El doble encanto de la sencillez de una familia criolla que fabrica en el país, y la sorpresa de unas piezas que deslumbran

Por Alida Vergara Jurado.

Conocer a don Carlos Acosta es encontrarse con ese venezolano que ama a su tierra y que, de manera casi anónima, hace realidad las ideas y diseños de muchas marcas a nivel nacional e internacional.

Materializar el sueño de un artista del diseño también es un arte, y en muchos casos más complejo porque esa idea, no siendo propia, podría perder esencia o volverse algo diametralmente opuesta. Además, lograr esa empatía al punto de que un concepto tan abstracto, tome forma, medidas e incluso imágenes en cualquier programa de diseño o simplemente a mano alzada, es una tarea titánica e invaluable.

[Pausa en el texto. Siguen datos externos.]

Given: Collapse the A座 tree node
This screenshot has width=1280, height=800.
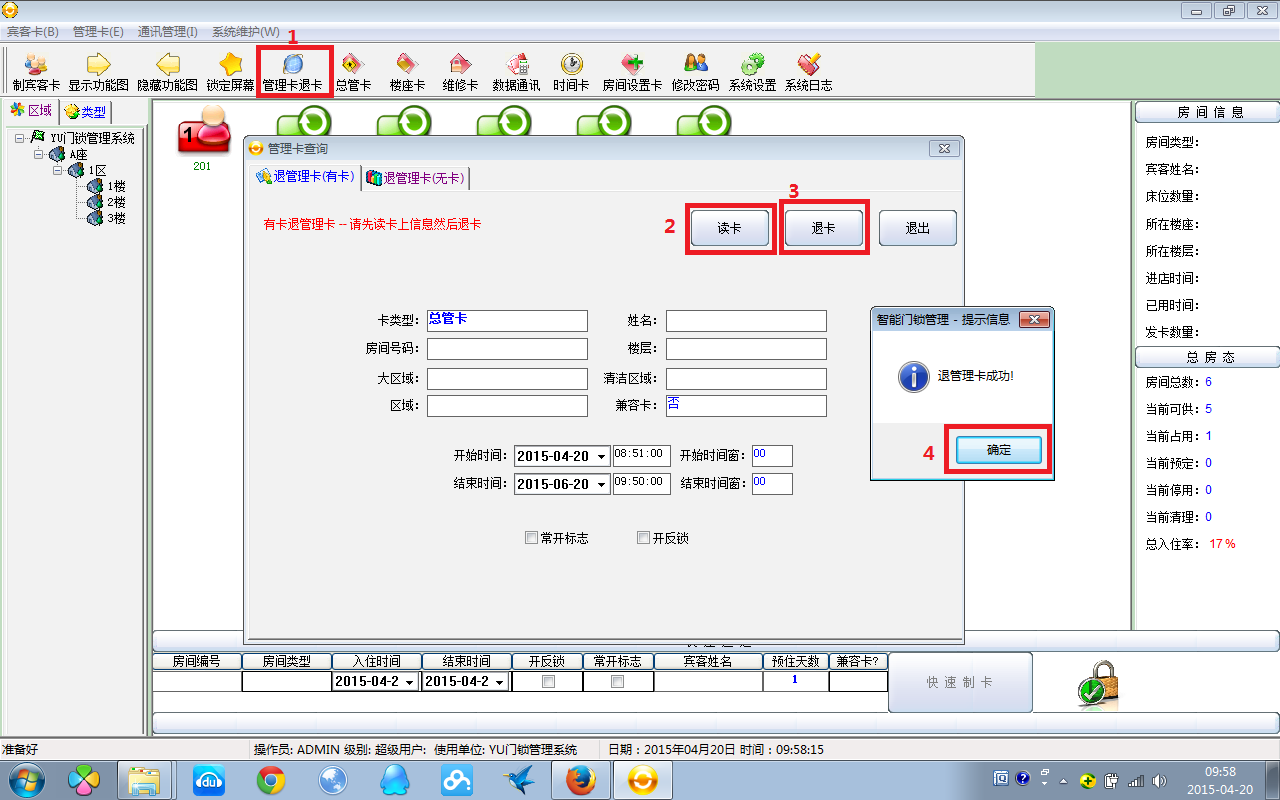Looking at the screenshot, I should (39, 154).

Carlos tiene más de cuatro décadas dedicado a la fabricación de marroquinería: monederos, tarjeteros, cinturones, correas, estuches, billeteras, loncheras, carteras –de todos los modelos– y bolsos, desde los más elaborados, complejos y exclusivos, hasta los archiconocidos satchel, hobo, shopping bag, tote, clutch, baguette, envelope, backpack, barrel, bucket, messenger, por nombrar algunos y, lo más reciente, una línea de bolsos para delivery, muy solicitados en estos duros tiempos de cuarentena, como solución ideal para las empresas que necesitan contar con este tipo de piezas.

Lo que lo hace curioso y muy especial, es que don Carlos lo lleva haciendo cuatro décadas para todos los diseñadores que lo solicitan, y que muchos inclusive se pueden observar en cadenas de farmacias o tiendas de ocasión. Pero resulta que recientemente ha sacado una línea propia, de hecho sus dos hijos: Sofía y Juan Carlos, son los encargados de llevar su marca: @altos_aventura .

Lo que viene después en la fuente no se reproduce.